Fallout New Vegas - For the Republic part 2 Bug Fix - YouTube
Fallout New Vegas - For the Republic part 2 Bug Fix - YouTube

Fun Fact: Did you know that Caesar’s Legionary armor is rumored to be partly made from repurposed football pads? Makes those Roman cosplayers a little less intimidating, doesn’t it?

The Boomers, the Brotherhood, and Everyone Else

Beyond the big players, you've got a whole cast of colorful characters and factions to deal with. The Boomers, those lovable lunatics with their love of heavy artillery. The Brotherhood of Steel, guarding their pre-war tech like a jealous dragon. And countless smaller groups, each with their own agendas and quirks.

Fallout New Vegas For The Republic, Part 2 part 3 of 4 Bye, Bye Mr
Fallout New Vegas For The Republic, Part 2 part 3 of 4 Bye, Bye Mr

Navigating these relationships is crucial. Some factions can be won over to the NCR's cause, providing valuable resources and manpower. Others...well, they might just need a good ol’ fashioned “persuasion” session with your favorite plasma rifle.

Example: The Boomers. If you can manage to help them out (which mostly involves not getting blown to smithereens by their artillery), they can provide air support during the final battle. Trust me, having a squadron of B-29s raining down hellfire on Caesar's Legion is very satisfying.

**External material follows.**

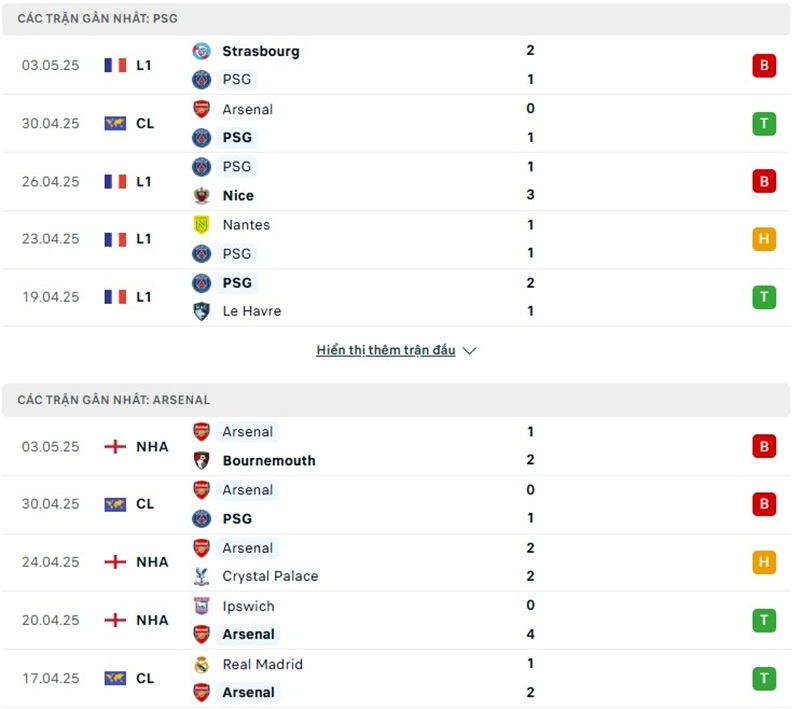
Task: Click the 'CÁC TRẬN GẦN NHẤT: PSG' header
Action: pos(93,18)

Fallout New Vegas For The Republic, Part 2 part 4 of 4 The Brotherhood
Fallout New Vegas For The Republic, Part 2 part 4 of 4 The Brotherhood

The Grand Finale: Hoover Dam!

Everything leads to Hoover Dam. This is it, the final showdown, the clash of ideologies, the moment where you decide the fate of the Mojave. After all the quests, the battles, and the hard decisions, it all comes down to this.

Prepare for a massive battle. The Legion will throw everything they have at you, and the NCR will be relying on you to hold the line. Keep your wits about you, use cover wisely, and don’t be afraid to unleash the full fury of your arsenal. This is your war to win.

Once you've cleared out the Legion and secured the dam, congratulations! You've brought order, stability, and hopefully a slightly less irradiated future to the Mojave. You’ve done it, Courier! Take a well-deserved break and enjoy the view. You've earned it. Now go get some sleep; you deserve it.